Lewis Hamilton 'makes immediate call to Liberty Media' and considers huge financial offer | F1 | Sport




Liberty Media chief Greg Maffei has confirmed that Lewis Hamilton was one of many influential figures to get in contact regarding purchasing a team after the American company completed the purchase of MotoGP earlier this year.

In April, Liberty Media successfully completed a 86 per cent takeover of MotoGP with the series’ management retaining a 14 per cent stake. This deal followed immense success in F1, which they purchased for a reported £3.5billion ($4.6bn) in 2017.

Since taking over the commercial reins of F1, Liberty Media has successfully grown the sport into one of the biggest on the planet, turning drivers and team principals into global superstars. With this spotlight came financial rewards, and all 10 teams saw significant boosts in their valuations.

It is no surprise, therefore, that when Liberty Media secured the rights to the MotoGP championship, interest in purchasing teams was registered. “I think, frankly, growing in the US – [MotoGP] have one race in Austin for which they receive relatively modest revenues from TV and the like,” Maffei said when discussing the possible growth for the series.

“I think there’s an opportunity to improve that. The opportunity perhaps for a second race in the US. All of those … are interesting in ways that look familiar to us from Formula One and hope we can replicate here attractively.

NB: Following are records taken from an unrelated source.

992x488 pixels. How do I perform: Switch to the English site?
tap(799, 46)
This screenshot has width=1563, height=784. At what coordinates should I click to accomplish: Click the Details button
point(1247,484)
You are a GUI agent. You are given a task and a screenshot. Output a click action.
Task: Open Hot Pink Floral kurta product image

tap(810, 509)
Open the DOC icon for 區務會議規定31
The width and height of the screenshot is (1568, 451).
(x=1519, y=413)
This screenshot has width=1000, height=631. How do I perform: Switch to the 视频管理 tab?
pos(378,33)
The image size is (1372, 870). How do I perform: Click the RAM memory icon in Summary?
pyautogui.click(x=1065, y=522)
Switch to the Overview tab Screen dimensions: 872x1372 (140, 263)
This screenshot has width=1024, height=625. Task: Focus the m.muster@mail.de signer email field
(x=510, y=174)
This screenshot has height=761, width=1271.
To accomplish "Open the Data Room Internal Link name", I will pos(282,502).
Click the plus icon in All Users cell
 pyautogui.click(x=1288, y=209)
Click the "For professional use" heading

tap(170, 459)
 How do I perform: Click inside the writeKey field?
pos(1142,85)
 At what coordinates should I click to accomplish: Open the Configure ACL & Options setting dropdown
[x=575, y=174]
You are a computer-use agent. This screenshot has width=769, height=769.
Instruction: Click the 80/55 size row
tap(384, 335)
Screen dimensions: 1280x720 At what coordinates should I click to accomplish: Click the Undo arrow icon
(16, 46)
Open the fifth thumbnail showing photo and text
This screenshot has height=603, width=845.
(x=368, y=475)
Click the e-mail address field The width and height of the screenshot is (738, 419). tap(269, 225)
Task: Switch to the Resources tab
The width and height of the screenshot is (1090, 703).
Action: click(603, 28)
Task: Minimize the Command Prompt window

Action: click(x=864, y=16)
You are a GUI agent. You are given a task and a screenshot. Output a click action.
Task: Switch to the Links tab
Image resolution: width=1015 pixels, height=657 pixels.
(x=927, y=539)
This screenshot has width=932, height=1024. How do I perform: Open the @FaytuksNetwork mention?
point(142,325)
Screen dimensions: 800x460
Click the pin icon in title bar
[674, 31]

“When we announced [the acquisition] … we had immediately people call up and say, ‘I want to buy a team’, including people like Lewis Hamilton.”

The opportunity for MotoGP to expand into the US will be an exciting opportunity for Hamilton, who has a property in the country and already owns part of the Denver Broncos NFL franchise. F1 has added Grands Prix in Miami and Las Vegas since Liberty Media purchased the series eight years ago.

“I think MotoGP is … an unbelievably exciting product,” Maffei noted. “I don’t know if many of you have seen the racing, but to see people driving motorcycles, 220 miles an hour six inches from each other, it’s wild, and the overtaking there is incredibly impressive.

“It is unfortunately one that is too little known here in the United States and around the world. There’s interest in Asia and other places, but the real heart of it has been in Spain and Italy [and] to some degree France.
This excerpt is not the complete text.